_COMPITO A_
Riporta senza modifiche la parte dell'intervista ad Aimo Diana che comincia con "La Reggiana dovrà" e prosegue fino a "a ritmi bassi?".
_COMPITO B_
Completa l'intervista ad Aimo Diana scrivendo il seguito dopo l'ultima frase presente.

Aimo Diana: “Ho sensazioni positive”

Aimo Diana: “Ho sensazioni positive”

“Per battere la Pistoiese dovremo porci sullo stesso piano a livello agonistico per poi far prevalere le nostre qualità tecniche. Ma non sarà facile o tutto scontato”

Mister Diana che partita si aspetti a Pistoia?

“Sarà una Pistoiese che farà la partita, perché è una squadra che prova a giocare a calcio. Conosce bene il loro allenatore e so che hanno una precisa identità di gioco”.

La Reggiana dovrà essere più incisiva in attacco se vuole vincere?

“Con il Gubbio siamo stati incisivi ma la palla non è entrata. Abbiamo tirato in porta ma certamente dobbiamo essere più precisi anche su palla inattiva. Però non ho pensato nulla di particolare perché vedo la squadra allenarsi bene. Nel nostro girone il campionato non è ancora iniziato, perché regna n equilibrio sovrano”.

Rosafio ci sarà?

“E’ importante avere giocatori che hanno certe caratteristiche”.

Si può dire che la Reggiana contro il Gubbio ha giocato un primo tempo a ritmi bassi?

“Sembravamo lenti perchè il Gubbio ci ha chiuso tutte le linee di passaggio e quindi abbiamo fatto fatica. Nel secondo tempo siamo andati più verticalmente. Ma questo accadrà quando tutte le squadre avversarie verranno a Reggio chiuse a riccio pronte a sfruttare il nostro pur minimo errore. si chiudono”.

Adesso ha utilizzato, pur con spezzoni, tutti i giocatori in organico, tranne i giovani.

“E’ un bene vedere giocatori diversi, perché avremo bisogno di tutti”.

Ha pensato alla formazione da schierare a Pistoia?

“Siamo tutti pronti, penso a un paio di situazioni ma non ci discosteremo da quello che siamo noi. Rossi vuole esserci e stringerà i denti, Cauz è recuperato, Guglielmotti ha qualche problema alla spalla. Vedrò poco prima del match le ultime valutazioni”.

Come giudica l’esordio di Lanini?

“Lanini è entrato bene in partita e adesso ho tante possibilità. Lo ritengo una fortuna per un allenatore avere molte soluzioni”.

E’ ottimista?

_DATI ARCHIVIATI_

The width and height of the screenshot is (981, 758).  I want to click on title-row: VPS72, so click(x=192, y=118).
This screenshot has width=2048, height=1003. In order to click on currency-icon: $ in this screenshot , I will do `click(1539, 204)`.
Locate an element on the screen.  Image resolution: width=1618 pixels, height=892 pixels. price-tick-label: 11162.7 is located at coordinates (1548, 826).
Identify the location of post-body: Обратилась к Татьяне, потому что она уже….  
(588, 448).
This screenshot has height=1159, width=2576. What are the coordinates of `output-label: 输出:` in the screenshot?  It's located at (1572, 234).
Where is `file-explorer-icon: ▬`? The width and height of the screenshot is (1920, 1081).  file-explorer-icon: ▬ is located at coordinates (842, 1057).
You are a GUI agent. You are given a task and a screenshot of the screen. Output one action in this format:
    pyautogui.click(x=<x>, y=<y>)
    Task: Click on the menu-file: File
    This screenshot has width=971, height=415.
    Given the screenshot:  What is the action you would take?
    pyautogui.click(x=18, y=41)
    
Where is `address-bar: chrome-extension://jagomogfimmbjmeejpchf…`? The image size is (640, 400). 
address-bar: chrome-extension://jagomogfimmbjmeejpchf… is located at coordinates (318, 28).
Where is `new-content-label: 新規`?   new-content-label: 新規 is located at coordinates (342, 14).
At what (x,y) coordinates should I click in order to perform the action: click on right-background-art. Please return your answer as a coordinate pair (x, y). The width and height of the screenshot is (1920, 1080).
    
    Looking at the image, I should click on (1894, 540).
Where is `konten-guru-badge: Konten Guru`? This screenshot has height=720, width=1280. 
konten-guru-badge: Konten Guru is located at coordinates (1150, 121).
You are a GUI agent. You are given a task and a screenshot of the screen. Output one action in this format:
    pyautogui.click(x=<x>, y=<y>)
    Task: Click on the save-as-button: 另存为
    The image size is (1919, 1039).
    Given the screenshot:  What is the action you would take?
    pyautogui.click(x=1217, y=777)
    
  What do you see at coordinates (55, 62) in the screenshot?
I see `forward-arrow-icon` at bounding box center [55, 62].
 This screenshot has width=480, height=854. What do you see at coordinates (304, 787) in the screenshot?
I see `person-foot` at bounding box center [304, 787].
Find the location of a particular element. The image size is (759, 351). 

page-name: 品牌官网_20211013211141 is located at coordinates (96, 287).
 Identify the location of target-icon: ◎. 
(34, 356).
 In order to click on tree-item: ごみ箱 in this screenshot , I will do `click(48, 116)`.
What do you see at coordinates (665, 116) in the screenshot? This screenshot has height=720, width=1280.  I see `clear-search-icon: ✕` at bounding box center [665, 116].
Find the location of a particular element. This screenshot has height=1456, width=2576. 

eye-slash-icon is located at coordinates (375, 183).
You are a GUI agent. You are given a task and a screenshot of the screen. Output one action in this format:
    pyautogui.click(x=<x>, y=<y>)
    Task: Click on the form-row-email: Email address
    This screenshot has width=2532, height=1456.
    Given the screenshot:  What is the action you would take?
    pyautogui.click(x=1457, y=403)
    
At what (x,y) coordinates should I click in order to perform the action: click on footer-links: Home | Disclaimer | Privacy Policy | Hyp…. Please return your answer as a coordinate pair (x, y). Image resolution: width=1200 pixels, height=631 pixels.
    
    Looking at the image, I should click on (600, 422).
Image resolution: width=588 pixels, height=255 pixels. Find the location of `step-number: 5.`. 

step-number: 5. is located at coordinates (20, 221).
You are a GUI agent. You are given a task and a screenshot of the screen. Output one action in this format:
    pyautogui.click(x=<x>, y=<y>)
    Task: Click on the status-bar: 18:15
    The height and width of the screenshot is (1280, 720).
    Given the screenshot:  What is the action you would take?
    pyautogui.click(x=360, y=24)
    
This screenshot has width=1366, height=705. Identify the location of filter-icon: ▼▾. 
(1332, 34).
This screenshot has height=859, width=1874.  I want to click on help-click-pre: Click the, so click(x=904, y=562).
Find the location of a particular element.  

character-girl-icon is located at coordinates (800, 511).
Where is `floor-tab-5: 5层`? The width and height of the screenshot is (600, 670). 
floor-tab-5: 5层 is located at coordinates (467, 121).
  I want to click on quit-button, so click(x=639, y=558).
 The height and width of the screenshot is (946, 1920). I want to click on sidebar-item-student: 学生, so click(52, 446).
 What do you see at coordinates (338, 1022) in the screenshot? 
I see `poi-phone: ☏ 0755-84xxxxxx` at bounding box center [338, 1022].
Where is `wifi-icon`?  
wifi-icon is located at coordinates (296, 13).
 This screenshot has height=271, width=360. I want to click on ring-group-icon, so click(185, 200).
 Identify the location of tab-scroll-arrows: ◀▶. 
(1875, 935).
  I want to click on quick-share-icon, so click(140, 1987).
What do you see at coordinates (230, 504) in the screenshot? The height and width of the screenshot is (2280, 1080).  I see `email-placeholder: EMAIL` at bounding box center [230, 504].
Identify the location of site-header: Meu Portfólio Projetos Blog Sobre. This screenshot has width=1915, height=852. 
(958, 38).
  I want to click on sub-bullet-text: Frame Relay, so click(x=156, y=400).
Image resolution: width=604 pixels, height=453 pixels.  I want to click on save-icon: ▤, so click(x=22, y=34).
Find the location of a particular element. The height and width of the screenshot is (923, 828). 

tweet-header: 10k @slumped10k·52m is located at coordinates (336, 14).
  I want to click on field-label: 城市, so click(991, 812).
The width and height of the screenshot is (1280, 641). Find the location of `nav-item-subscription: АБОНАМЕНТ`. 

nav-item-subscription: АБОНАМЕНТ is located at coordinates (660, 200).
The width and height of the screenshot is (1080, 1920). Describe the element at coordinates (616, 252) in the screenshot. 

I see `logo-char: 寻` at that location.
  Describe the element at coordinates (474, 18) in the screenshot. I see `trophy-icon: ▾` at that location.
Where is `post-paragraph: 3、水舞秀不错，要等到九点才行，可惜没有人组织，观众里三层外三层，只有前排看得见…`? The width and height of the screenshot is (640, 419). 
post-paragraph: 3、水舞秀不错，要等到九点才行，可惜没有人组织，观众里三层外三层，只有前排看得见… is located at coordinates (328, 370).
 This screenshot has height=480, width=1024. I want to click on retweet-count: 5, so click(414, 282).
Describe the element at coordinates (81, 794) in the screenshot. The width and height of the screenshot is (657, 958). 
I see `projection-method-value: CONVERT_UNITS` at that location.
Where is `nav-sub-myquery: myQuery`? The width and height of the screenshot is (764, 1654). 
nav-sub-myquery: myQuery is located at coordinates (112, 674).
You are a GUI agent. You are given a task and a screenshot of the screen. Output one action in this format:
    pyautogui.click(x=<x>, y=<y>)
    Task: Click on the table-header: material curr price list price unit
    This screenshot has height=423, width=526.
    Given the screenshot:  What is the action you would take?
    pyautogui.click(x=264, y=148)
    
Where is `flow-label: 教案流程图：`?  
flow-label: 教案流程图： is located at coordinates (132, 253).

_ESITO DEL COMPITO A_
La Reggiana dovrà essere più incisiva in attacco se vuole vincere?

“Con il Gubbio siamo stati incisivi ma la palla non è entrata. Abbiamo tirato in porta ma certamente dobbiamo essere più precisi anche su palla inattiva. Però non ho pensato nulla di particolare perché vedo la squadra allenarsi bene. Nel nostro girone il campionato non è ancora iniziato, perché regna n equilibrio sovrano”.

Rosafio ci sarà?

“E’ importante avere giocatori che hanno certe caratteristiche”.

Si può dire che la Reggiana contro il Gubbio ha giocato un primo tempo a ritmi bassi?

_ESITO DEL COMPITO B_
“Vedo crescere la squadra”.

Però ha storto il naso alle critiche dopo il pari col Gubbio.

“Ognuno è giusto che, nelle sue competenze, esprima un giudizio o una critica. A volte si può o meno condividere il mio giudizio ed è giusto scrivere o dire quello che si pensa. Ci sta, fa parte del gioco. Ho solo chiesto di essere costruttivi perché in questo momento ho bisogno di sostegno ed è ciò che sta avvenendo”.

Quali sono i pericoli nella sfida con la Pistoiese?

“E’ una squadra costruita all’ultimo ma come detto ha un allenatore preparato che ha dato una sua impronta. Mi auguro solo di trovare un buon terreno di gioco per fare in modo che i miei ragazzi possano esprimere le loro qualità tecniche”.

Vedremo ancora un cambi di assetto in corso d’opera?

“A un certo punto ho cercato di essere più offensivo, poi ho pensato ”non voglio perderla” ma alla fine abbiamo cercato di provare a vincere. Cambiare assetto o occupazione degli spazi, più che modulo, fa parte del nostro valore aggiunto”.

Pistoia sarà uno dei tanti confronti su campi ostici dove si gioca poco a calcio.

“Sappiamo che ci attengo queste sfide su campi complicati difficili ma onestamente vedo allenare la squadra e noto grande intensità, voglia di fare e non c’è sottovalutazione. Del resto io arrivo da quelle squadre. So quali rischi si corrono a sottovalutazione la squadra avversaria, perché agonisticamente provano a metterti sotto. Solo se noi saremo in grado di pareggiare il loro furore agonistico potremo poi far valere le nostre qualità”.

In definitiva cosa si aspetta?

“La squadra mi dà buone sensazioni. Sono certo che potremo pensare a un risultato positivo per continuare su questa strada”.